Problem:
In how many lines of the listing below does "each" appear? Give only the figure.

Dataset entries:

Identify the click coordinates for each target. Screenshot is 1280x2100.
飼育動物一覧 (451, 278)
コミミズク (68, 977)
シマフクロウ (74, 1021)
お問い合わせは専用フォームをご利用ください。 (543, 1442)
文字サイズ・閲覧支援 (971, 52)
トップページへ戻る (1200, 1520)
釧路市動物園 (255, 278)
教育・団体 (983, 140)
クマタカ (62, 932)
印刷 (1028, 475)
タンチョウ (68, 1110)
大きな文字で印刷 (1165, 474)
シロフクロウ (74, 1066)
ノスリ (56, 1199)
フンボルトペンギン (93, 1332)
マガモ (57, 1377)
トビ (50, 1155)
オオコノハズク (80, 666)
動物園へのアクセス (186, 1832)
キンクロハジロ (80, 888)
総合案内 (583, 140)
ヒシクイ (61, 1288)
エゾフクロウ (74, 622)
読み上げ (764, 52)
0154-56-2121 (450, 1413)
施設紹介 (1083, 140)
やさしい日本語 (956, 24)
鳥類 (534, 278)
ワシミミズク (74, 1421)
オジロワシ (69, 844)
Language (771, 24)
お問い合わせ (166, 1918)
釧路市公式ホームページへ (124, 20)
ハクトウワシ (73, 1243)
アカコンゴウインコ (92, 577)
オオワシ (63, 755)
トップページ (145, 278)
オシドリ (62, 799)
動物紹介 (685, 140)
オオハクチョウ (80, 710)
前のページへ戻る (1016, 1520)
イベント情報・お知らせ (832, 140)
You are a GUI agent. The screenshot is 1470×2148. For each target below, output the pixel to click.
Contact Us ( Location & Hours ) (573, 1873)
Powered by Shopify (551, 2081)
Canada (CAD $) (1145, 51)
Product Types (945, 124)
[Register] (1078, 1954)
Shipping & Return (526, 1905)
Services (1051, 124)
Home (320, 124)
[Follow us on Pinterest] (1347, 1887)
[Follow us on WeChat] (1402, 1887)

Response box:
2